▶ **DO THIS**:
Substitute "screen assistant" for every "GUI agent" throughout the listing and leave everything else unchanged.

▶ **EXTRACTED DATA**:
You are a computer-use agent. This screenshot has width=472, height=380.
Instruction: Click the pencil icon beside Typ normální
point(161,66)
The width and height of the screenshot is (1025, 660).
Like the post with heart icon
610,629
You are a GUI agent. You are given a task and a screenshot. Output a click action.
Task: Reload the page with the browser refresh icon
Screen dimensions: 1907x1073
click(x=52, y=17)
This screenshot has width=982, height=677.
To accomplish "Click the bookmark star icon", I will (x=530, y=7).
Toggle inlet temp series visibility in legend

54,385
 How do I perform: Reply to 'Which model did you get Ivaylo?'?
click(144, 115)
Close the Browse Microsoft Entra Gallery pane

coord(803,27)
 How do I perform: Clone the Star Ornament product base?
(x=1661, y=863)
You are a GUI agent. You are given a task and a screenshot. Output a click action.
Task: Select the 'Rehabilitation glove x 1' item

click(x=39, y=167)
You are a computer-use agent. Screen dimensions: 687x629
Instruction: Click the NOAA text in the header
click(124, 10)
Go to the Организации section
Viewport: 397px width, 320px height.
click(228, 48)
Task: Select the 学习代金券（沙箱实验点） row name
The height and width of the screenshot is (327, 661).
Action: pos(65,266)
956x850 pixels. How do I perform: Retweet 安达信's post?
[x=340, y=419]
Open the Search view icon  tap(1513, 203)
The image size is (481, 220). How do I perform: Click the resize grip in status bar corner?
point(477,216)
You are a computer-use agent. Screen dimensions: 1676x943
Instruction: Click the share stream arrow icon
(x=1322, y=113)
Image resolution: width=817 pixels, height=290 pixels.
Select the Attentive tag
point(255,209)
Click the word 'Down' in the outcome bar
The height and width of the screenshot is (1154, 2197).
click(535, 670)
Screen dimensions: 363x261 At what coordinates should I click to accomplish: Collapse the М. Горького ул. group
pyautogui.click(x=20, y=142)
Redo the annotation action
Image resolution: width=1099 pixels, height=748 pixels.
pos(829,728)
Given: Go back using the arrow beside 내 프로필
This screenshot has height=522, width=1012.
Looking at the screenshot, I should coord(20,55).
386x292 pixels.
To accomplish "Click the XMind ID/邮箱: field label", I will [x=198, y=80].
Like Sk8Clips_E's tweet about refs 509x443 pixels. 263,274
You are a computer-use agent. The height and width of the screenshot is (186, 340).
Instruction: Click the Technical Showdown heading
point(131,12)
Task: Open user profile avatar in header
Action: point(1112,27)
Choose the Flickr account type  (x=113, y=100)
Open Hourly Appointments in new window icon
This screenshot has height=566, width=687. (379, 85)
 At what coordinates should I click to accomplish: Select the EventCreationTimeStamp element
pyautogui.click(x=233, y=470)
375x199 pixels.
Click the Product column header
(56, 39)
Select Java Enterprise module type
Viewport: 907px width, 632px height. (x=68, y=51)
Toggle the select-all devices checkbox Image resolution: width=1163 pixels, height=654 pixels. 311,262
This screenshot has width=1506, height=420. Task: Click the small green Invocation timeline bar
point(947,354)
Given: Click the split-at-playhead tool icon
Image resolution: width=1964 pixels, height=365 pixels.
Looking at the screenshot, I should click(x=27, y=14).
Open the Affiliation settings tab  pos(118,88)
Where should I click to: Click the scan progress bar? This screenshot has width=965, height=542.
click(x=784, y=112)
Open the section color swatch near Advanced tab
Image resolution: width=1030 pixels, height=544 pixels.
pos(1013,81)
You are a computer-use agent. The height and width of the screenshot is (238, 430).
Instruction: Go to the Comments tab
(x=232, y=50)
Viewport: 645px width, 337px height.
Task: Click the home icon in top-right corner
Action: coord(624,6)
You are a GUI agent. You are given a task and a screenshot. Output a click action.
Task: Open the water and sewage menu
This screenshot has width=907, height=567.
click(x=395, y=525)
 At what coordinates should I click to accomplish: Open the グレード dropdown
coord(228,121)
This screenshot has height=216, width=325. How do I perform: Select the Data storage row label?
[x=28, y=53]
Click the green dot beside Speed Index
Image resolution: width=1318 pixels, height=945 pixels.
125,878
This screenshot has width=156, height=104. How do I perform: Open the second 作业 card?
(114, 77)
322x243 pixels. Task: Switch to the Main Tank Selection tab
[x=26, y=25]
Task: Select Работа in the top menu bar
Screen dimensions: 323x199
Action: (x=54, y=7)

▶ **EXERCISE ANSWER**:
You are a computer-use agent. This screenshot has width=472, height=380.
Instruction: Click the pencil icon beside Typ normální
point(161,66)
The width and height of the screenshot is (1025, 660).
Like the post with heart icon
610,629
You are a screen assistant. You are given a task and a screenshot. Output a click action.
Task: Reload the page with the browser refresh icon
Screen dimensions: 1907x1073
click(x=52, y=17)
This screenshot has width=982, height=677.
To accomplish "Click the bookmark star icon", I will (x=530, y=7).
Toggle inlet temp series visibility in legend

54,385
 How do I perform: Reply to 'Which model did you get Ivaylo?'?
click(144, 115)
Close the Browse Microsoft Entra Gallery pane

coord(803,27)
 How do I perform: Clone the Star Ornament product base?
(x=1661, y=863)
You are a screen assistant. You are given a task and a screenshot. Output a click action.
Task: Select the 'Rehabilitation glove x 1' item

click(x=39, y=167)
You are a computer-use agent. Screen dimensions: 687x629
Instruction: Click the NOAA text in the header
click(124, 10)
Go to the Организации section
Viewport: 397px width, 320px height.
click(228, 48)
Task: Select the 学习代金券（沙箱实验点） row name
The height and width of the screenshot is (327, 661).
Action: pos(65,266)
956x850 pixels. How do I perform: Retweet 安达信's post?
[x=340, y=419]
Open the Search view icon  tap(1513, 203)
The image size is (481, 220). How do I perform: Click the resize grip in status bar corner?
point(477,216)
You are a computer-use agent. Screen dimensions: 1676x943
Instruction: Click the share stream arrow icon
(x=1322, y=113)
Image resolution: width=817 pixels, height=290 pixels.
Select the Attentive tag
point(255,209)
Click the word 'Down' in the outcome bar
The height and width of the screenshot is (1154, 2197).
click(535, 670)
Screen dimensions: 363x261 At what coordinates should I click to accomplish: Collapse the М. Горького ул. group
pyautogui.click(x=20, y=142)
Redo the annotation action
Image resolution: width=1099 pixels, height=748 pixels.
pos(829,728)
Given: Go back using the arrow beside 내 프로필
This screenshot has height=522, width=1012.
Looking at the screenshot, I should coord(20,55).
386x292 pixels.
To accomplish "Click the XMind ID/邮箱: field label", I will [x=198, y=80].
Like Sk8Clips_E's tweet about refs 509x443 pixels. 263,274
You are a computer-use agent. The height and width of the screenshot is (186, 340).
Instruction: Click the Technical Showdown heading
point(131,12)
Task: Open user profile avatar in header
Action: point(1112,27)
Choose the Flickr account type  (x=113, y=100)
Open Hourly Appointments in new window icon
This screenshot has height=566, width=687. (379, 85)
 At what coordinates should I click to accomplish: Select the EventCreationTimeStamp element
pyautogui.click(x=233, y=470)
375x199 pixels.
Click the Product column header
(56, 39)
Select Java Enterprise module type
Viewport: 907px width, 632px height. (x=68, y=51)
Toggle the select-all devices checkbox Image resolution: width=1163 pixels, height=654 pixels. 311,262
This screenshot has width=1506, height=420. Task: Click the small green Invocation timeline bar
point(947,354)
Given: Click the split-at-playhead tool icon
Image resolution: width=1964 pixels, height=365 pixels.
Looking at the screenshot, I should click(x=27, y=14).
Open the Affiliation settings tab  pos(118,88)
Where should I click to: Click the scan progress bar? This screenshot has width=965, height=542.
click(x=784, y=112)
Open the section color swatch near Advanced tab
Image resolution: width=1030 pixels, height=544 pixels.
pos(1013,81)
You are a computer-use agent. The height and width of the screenshot is (238, 430).
Instruction: Go to the Comments tab
(x=232, y=50)
Viewport: 645px width, 337px height.
Task: Click the home icon in top-right corner
Action: coord(624,6)
You are a screen assistant. You are given a task and a screenshot. Output a click action.
Task: Open the water and sewage menu
This screenshot has width=907, height=567.
click(x=395, y=525)
 At what coordinates should I click to accomplish: Open the グレード dropdown
coord(228,121)
This screenshot has height=216, width=325. How do I perform: Select the Data storage row label?
[x=28, y=53]
Click the green dot beside Speed Index
Image resolution: width=1318 pixels, height=945 pixels.
125,878
This screenshot has width=156, height=104. How do I perform: Open the second 作业 card?
(114, 77)
322x243 pixels. Task: Switch to the Main Tank Selection tab
[x=26, y=25]
Task: Select Работа in the top menu bar
Screen dimensions: 323x199
Action: (x=54, y=7)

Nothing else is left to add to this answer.